WORK INSTRUCTION: Please restate, exactly as they appear, only the lines from the one that contains "This screenshot has width=182, height=121." to the final line of the entries, with no pictures.

────────

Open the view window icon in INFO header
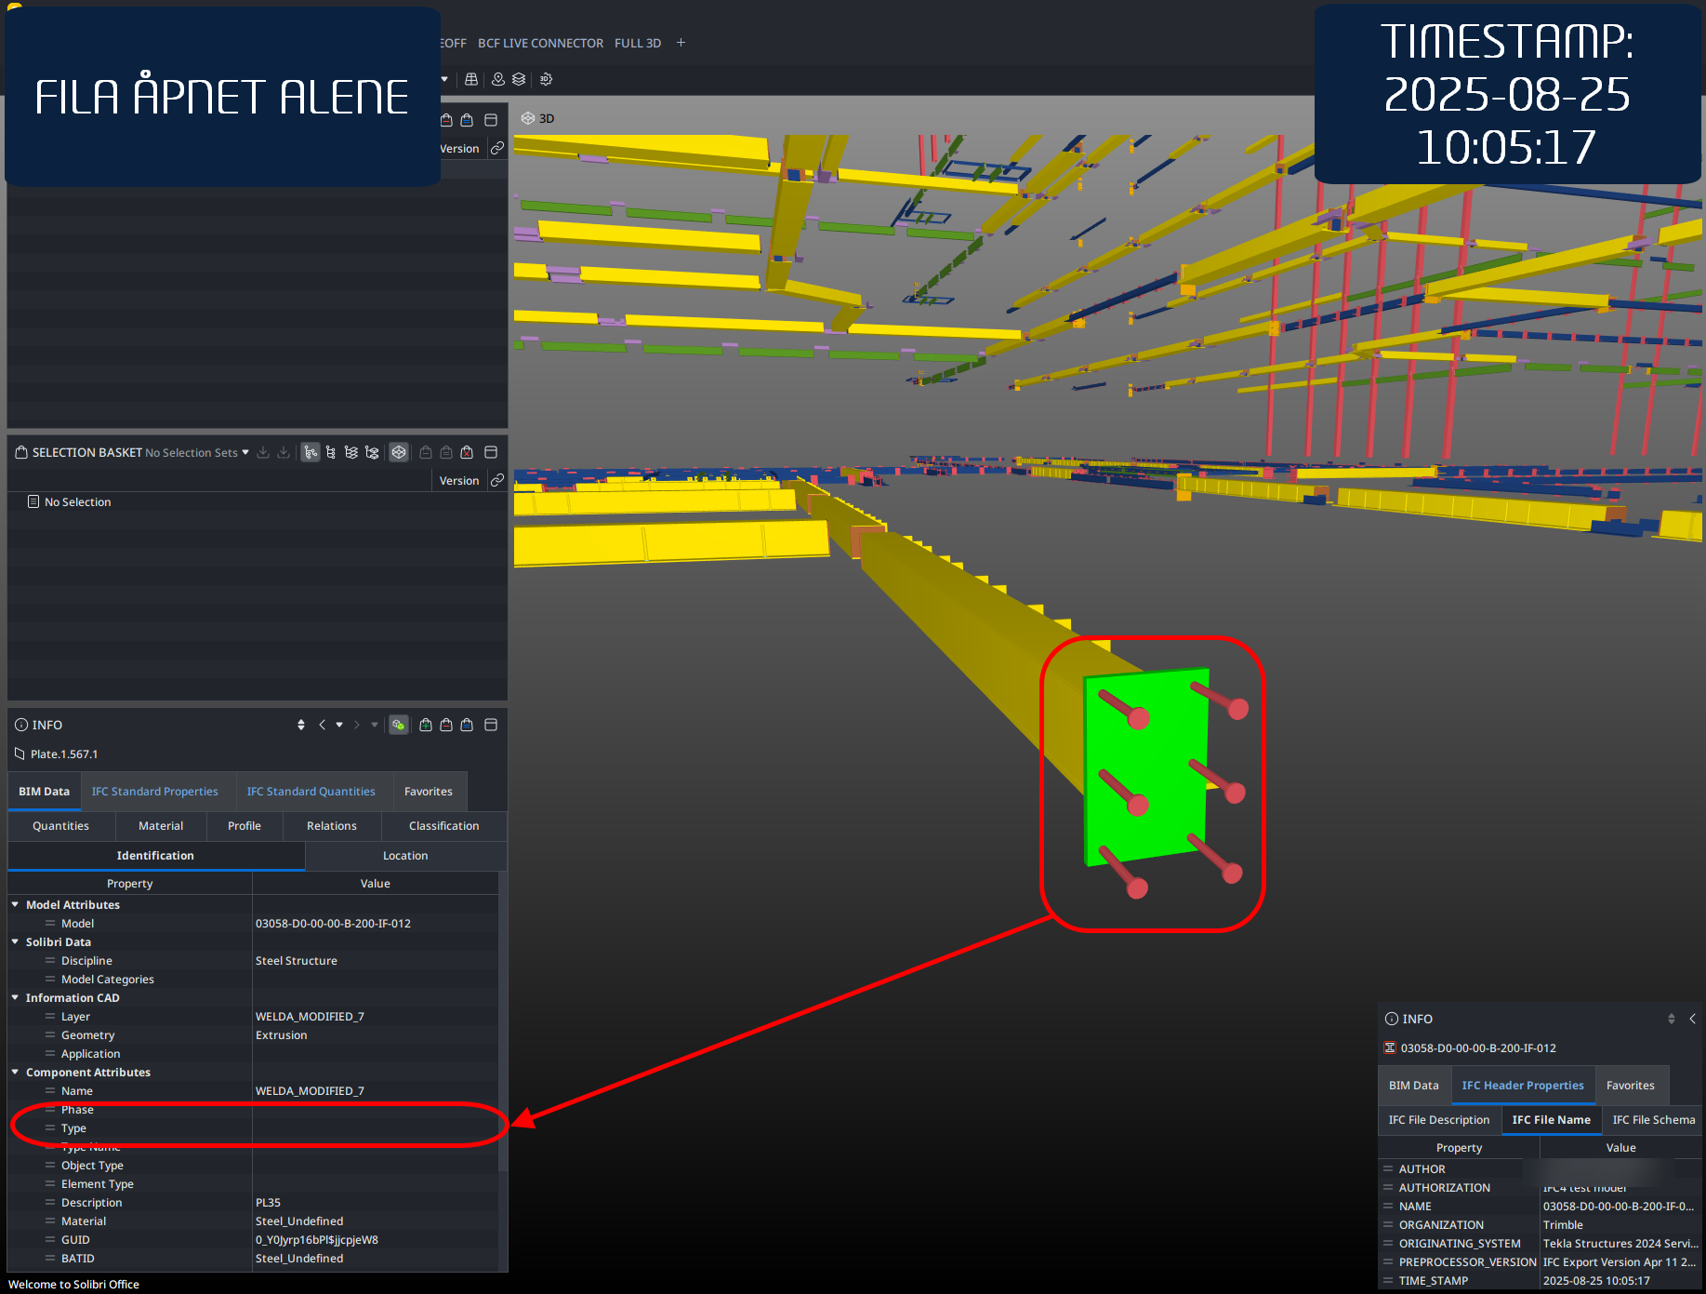 (491, 725)
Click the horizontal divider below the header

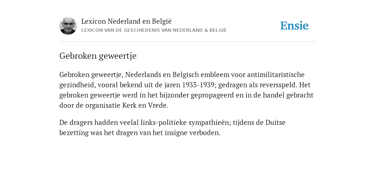[x=188, y=42]
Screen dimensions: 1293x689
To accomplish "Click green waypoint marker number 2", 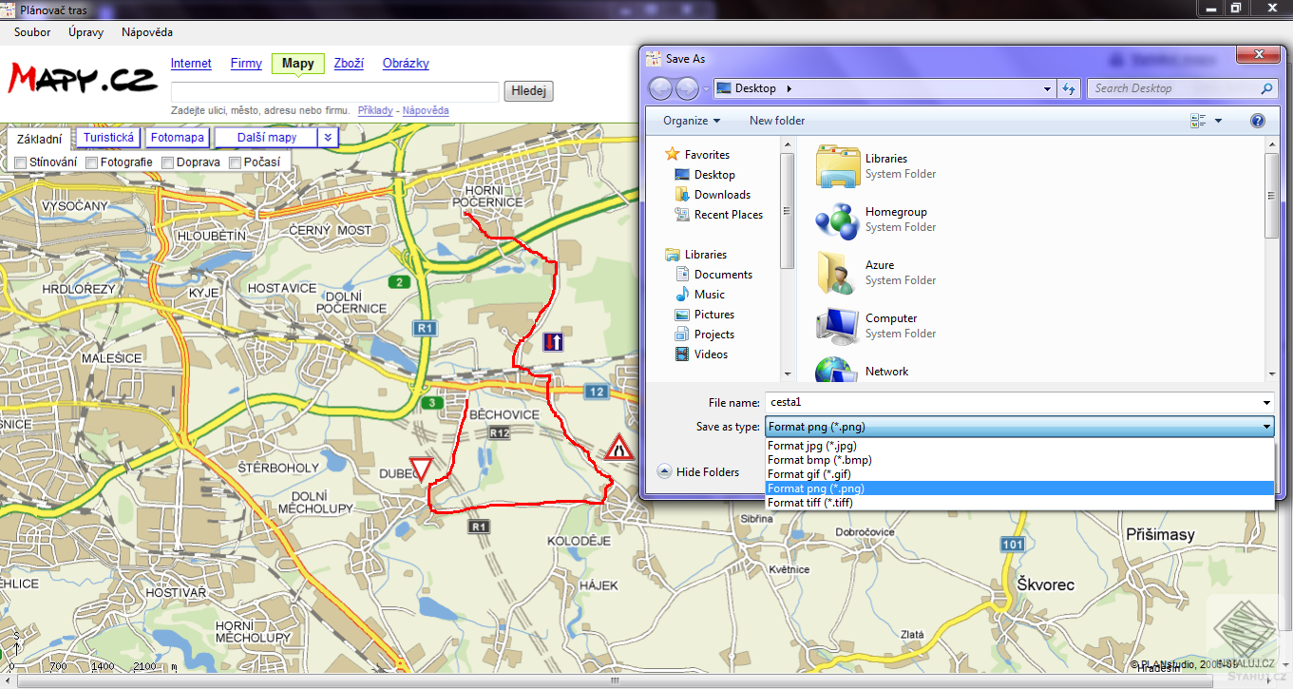I will click(399, 282).
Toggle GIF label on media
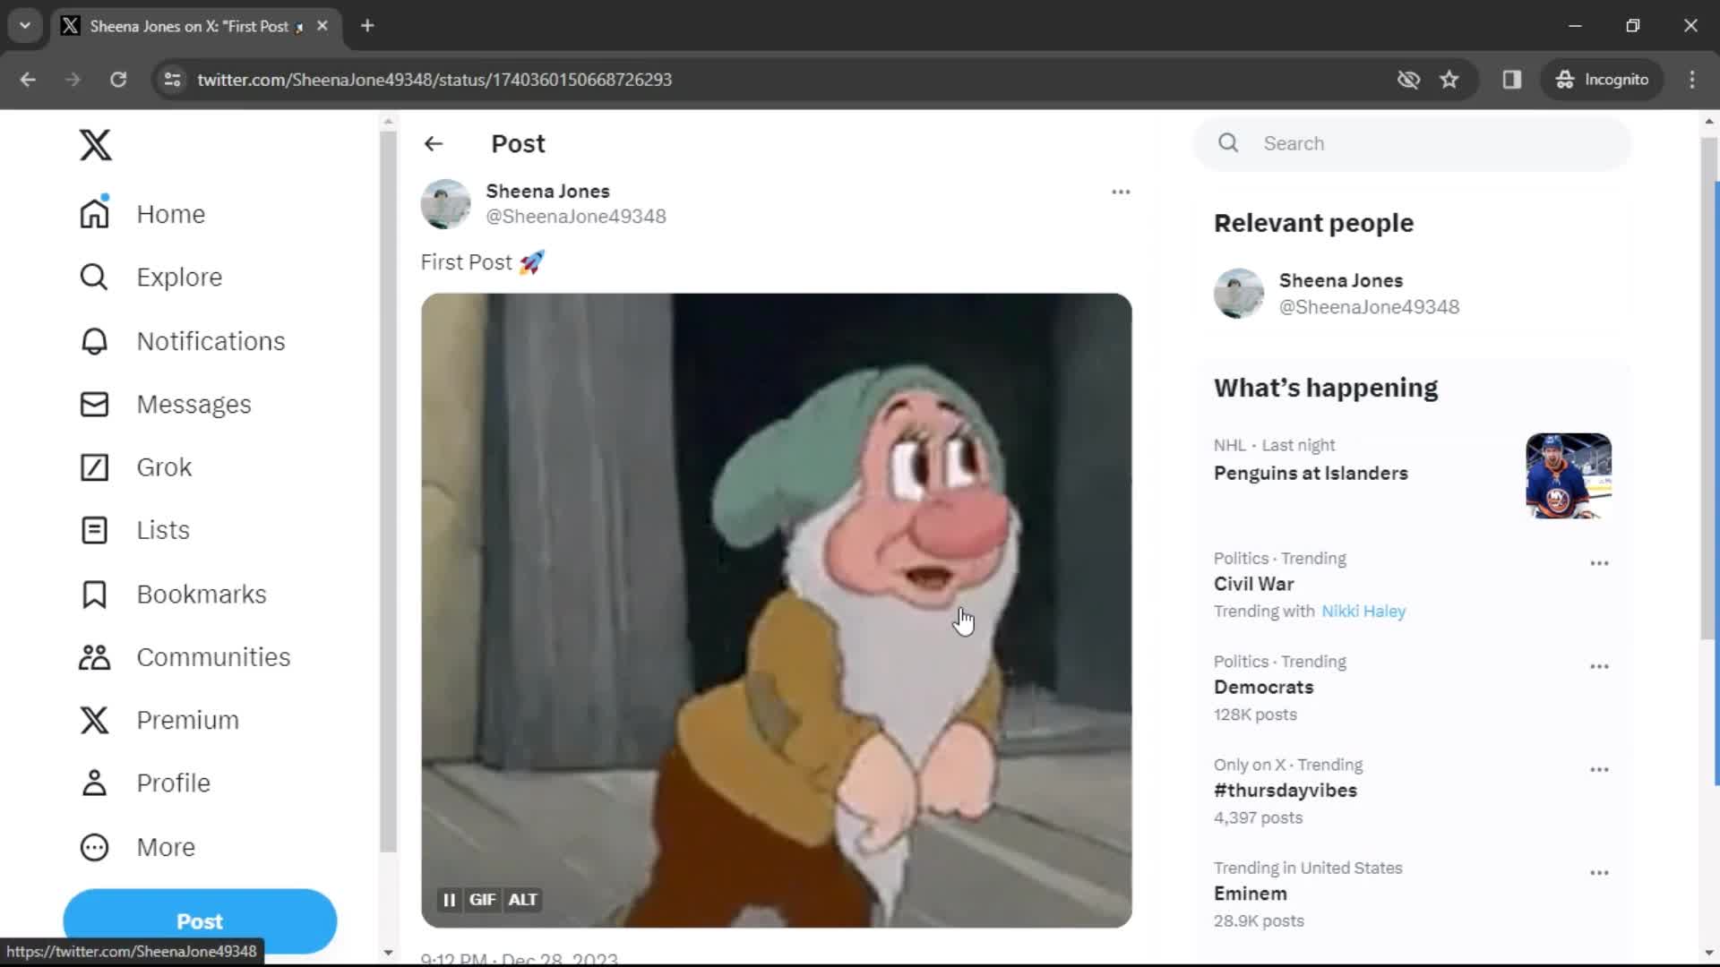This screenshot has width=1720, height=967. [481, 900]
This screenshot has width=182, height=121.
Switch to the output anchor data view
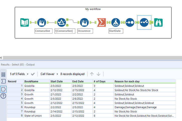tap(3, 89)
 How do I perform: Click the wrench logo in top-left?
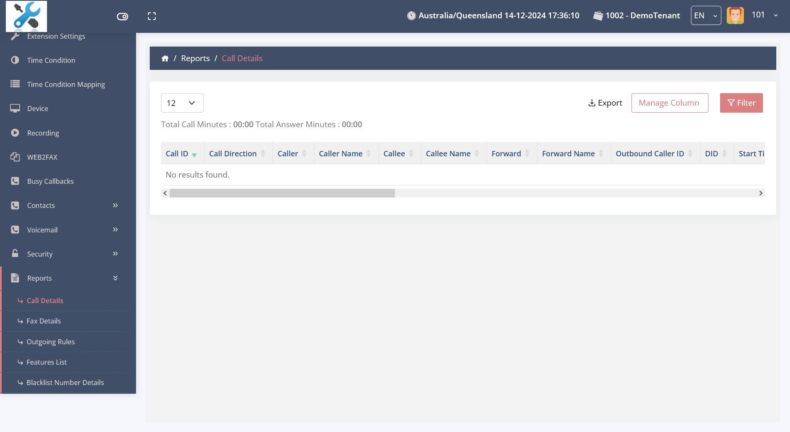[26, 16]
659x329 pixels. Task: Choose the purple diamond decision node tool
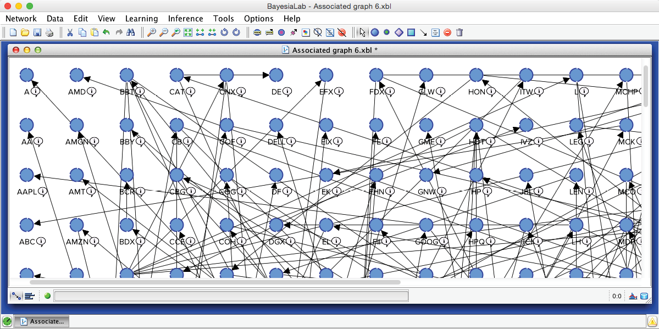pos(399,32)
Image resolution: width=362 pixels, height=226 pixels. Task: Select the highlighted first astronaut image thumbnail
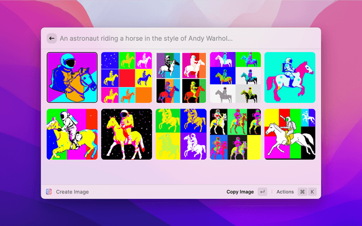[72, 77]
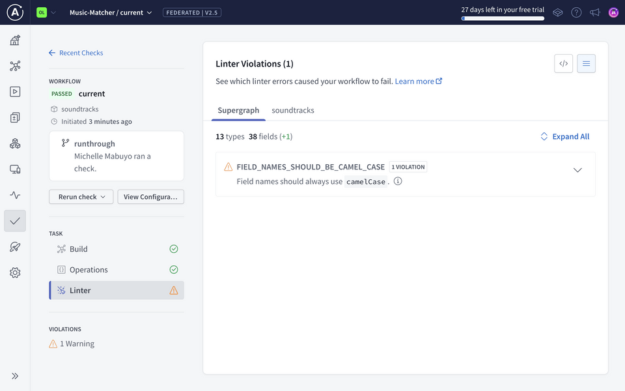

────────

WRITTEN ANSWER:
This screenshot has width=182, height=121.
Switch to the output anchor data view
tap(3, 89)
 How do I perform: Click the wrench logo in top-left?
[26, 16]
659x329 pixels. Task: Choose the purple diamond decision node tool
pos(399,32)
Image resolution: width=362 pixels, height=226 pixels. Task: Select the highlighted first astronaut image thumbnail
[72, 77]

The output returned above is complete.